Ways to increase statistical power

Michael Großbach

Hochschule für Musik, Theater und Medien – Hannover

Institut für Musikphysiologie und Musiker-Medizin

2023-12-07

Sample sizes are always too small

“Increase your sample size!”

  • Lack of resources
    • Money
    • Staff
    • Time
  • Lack of subjects / small populations

Determinants of statistical power

  • The statistical power (i.e. probability) to detect an existing effect depends on
    • \(\alpha\)
    • \(\beta\)
    • The ‘true’ effect size
    • Sample size
    • Measurement error

But there’s more

Increase statistical power

by choosing an appropriate experiment design

Simple nested design

Code
subj_n <- 40  # total number of subjects
b0 <- 0       # intercept
b1 <- 0.5     # fixed effect of condition
u0s_sd <- 0.5 # random intercept SD for subjects
sigma_sd <- 2 # error SD
# set up data structure
nested_data <- function(sn, intercept, slope, varinterc, sigma) {
  add_random(subj = sn) %>%
  # add and recode categorical variables
  add_between("subj", cond = c("control", "test")) %>%
  add_recode("cond", "cond.t", control = 0, test = 1) %>%
  # add random effects 
  add_ranef("subj", u0s = u0s_sd) %>%
  add_ranef(sigma = sigma_sd) %>%
  # calculate DV
  mutate(dv = b0 + u0s + b1 * cond.t + sigma) ->
    nd
  return(nd)
}
nest_dat <- nested_data(subj_n, b0, b1, u0s, sigma_sd)

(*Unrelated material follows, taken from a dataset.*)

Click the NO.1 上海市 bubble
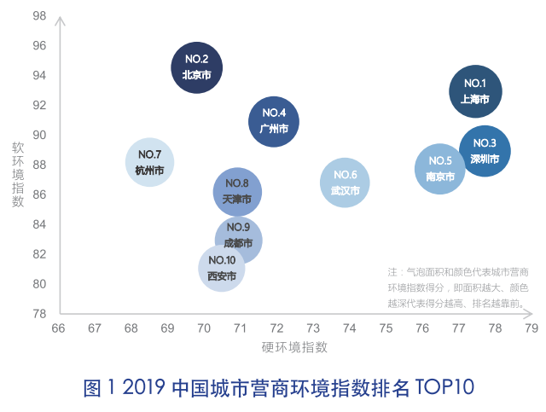tap(475, 91)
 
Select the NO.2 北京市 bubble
tap(196, 67)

Difference between conditions/groups?


    Welch Two Sample t-test

data:  dv by cond
t = -0.7, df = 37, p-value = 0.5
alternative hypothesis: true difference in means between group control and group test is not equal to 0
95 percent confidence interval:
 -1.743  0.813
sample estimates:
mean in group control    mean in group test 
               -0.054                 0.411 

Power analysis by simulation

Control and Test groups

Simple crossed design

Code
subj_n <- 40  # total number of subjects
b0 <- 0       # intercept
b1 <- 0.5     # fixed effect of condition
u0s_sd <- 0.5   # random intercept SD for subjects
sigma_sd = 2 # error SD
# set up data structure
crossed_data <- function(sn, intercept, slope, varinterc, sigma) {
  add_random(subj = sn) %>%
    # add and recode categorical variables
    add_within("subj", cond = c("control", "test")) %>%    # <- CHANGED!!!
    add_recode("cond", "cond.t", control = 0, test = 1) %>%
    # add random effects 
    add_ranef("subj", u0s = u0s_sd) %>%
    add_ranef(sigma = sigma_sd) %>%
    # calculate DV
    mutate(dv = b0 + u0s + b1 * cond.t + sigma) ->
    cd
  return(cd)
}
cross_dat <- crossed_data(subj_n, b0, b1, u0s, sigma_sd)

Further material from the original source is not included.